Especial Liga 2018-2019

A falta de Guedes, Batshuayi y Cheryshev

El delantero belga Batshuayi, nuevo jugador del Valencia. /EFE
El delantero belga Batshuayi, nuevo jugador del Valencia. / EFE

Marcelino refuerza su idea de un plantel rocoso en el regreso a la Champions y el '9' belga sustituirá con goles el desequilibrio del luso

MIGUEL OLMEDA Madrid

Marcelino García Toral cayó de pie en Mestalla hace poco más de doce meses. Su llegada al banquillo del Valencia –junto a la de Mateu Alemany como director general– supuso un volantazo para el club, inmerso entonces en un temporal de inestabilidad de la mano de Peter Lim y Jorge Mendes. El técnico asturiano armó un equipo marca de la casa, con su reconocible 4-4-2 de cabecera y el orden defensivo por bandera, y gracias a ello en la capital del Turia volverán a escuchar el himno de la Champions tres años después. Inmejorable celebración para el centenario de la entidad.

Tras su primer y exitoso curso, Marcelino ha conseguido lo que parecía impensable: mantener al bloque que se quedó a tres puntos de finalizar la Liga tercero, por delante del Real Madrid. De su once tipo la pasada campaña, el asturiano sólo ha perdido a Martín Montoya, que este curso partía presumiblemente desde el banquillo como '2'... Y a Gonçalo Guedes.

El luso sí que es una pérdida importante para el Valencia; no tanto por los goles que marcó –cinco–, sino como por todos los que generó –once en forma de asistencia–. Cada vez que el extremo agarraba el balón en el costado izquierdo inquietaba a la grada, se olía el peligro.

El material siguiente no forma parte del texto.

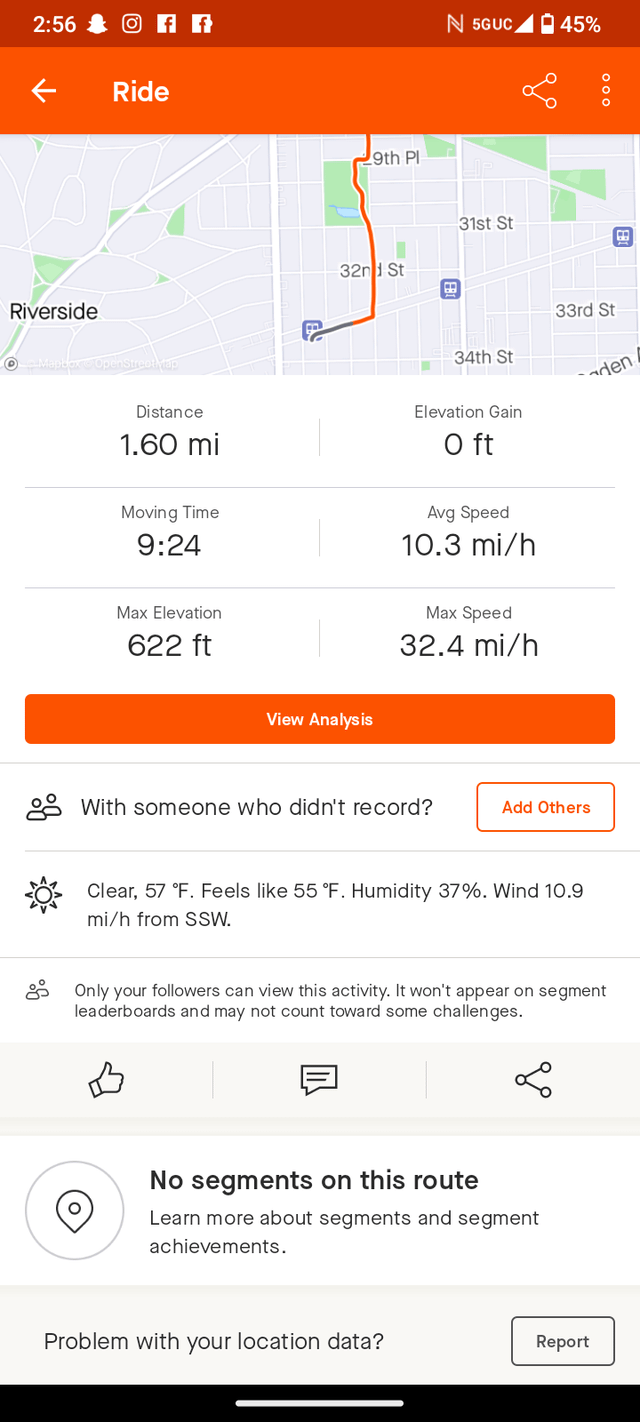Open the ride route map

[320, 254]
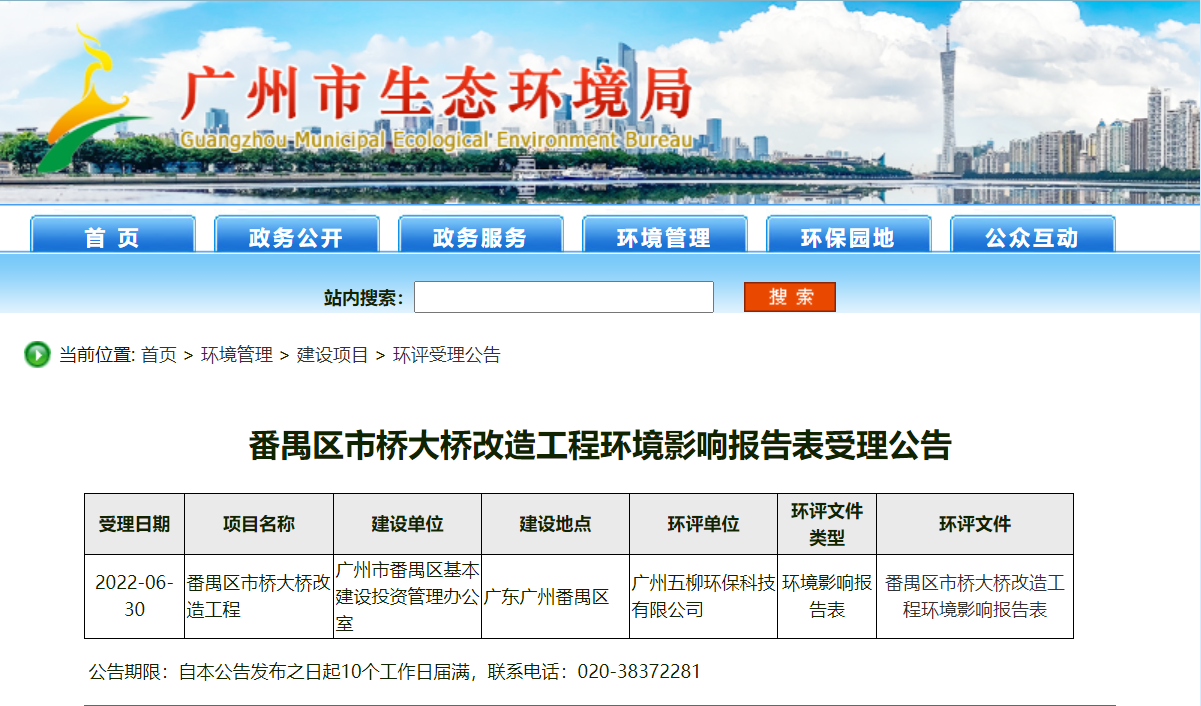Select the 环境管理 navigation tab
Viewport: 1201px width, 706px height.
664,237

Hasta la fecha, el París Saint-Germain se niega a desprenderse de él por una cantidad asumible para el club che, pero Marcelino todavía confía en que pueda alcanzarse un acuerdo antes del día 31.

Por si acaso Guedes no termina llegando, el Valencia tiene un plan B: Batshuayi y Denis Cheryshev. El belga aterriza como cedido en Mestalla con el carné de goleador homologado en media Europa. Tras perforar redes en el Standard –44 tantos en tres cursos– y en el Olympique de Marsella –33 en dos temporadas–, el pánzer de origen congoleño fichó por el Chelsea como heredero de Didier Drogba.

Kondogbia, clave

En Stamford Bridge nunca concilió con Antonio Conte, pese a que marcó el gol decisivo para la conquista de la Premier League ante el West Brom en 2017. Mediada su segunda campaña en Londres, la pasada, salió cedido al Borussia Dortmund, donde marcó nueve goles en catorce partidos que le valieron el billete al Mundial. En Mestalla su olfato parece más fiable que el de Simone Zaza, guerrillero del área para lo bueno y para lo malo. Algo limitado para repetir puestos de Champions después de 38 jornadas compaginando las tareas de Liga con los deberes continentales y coperos entre semana.

Una vez ejecutada su opción de compra, Kondogbia volverá a escoltar a Parejo en el eje, donde cada vez se asoma más Carlos Soler, la joya de Paterna. Entre los dos surtirán de balones a Cheryshev, que regresa cedido del Villarreal, y a Rodrigo, que encontró su sitio por detrás del '9' y con 16 goles y siete asistencias se convirtió en un fijo en la selección... de Lopetegui.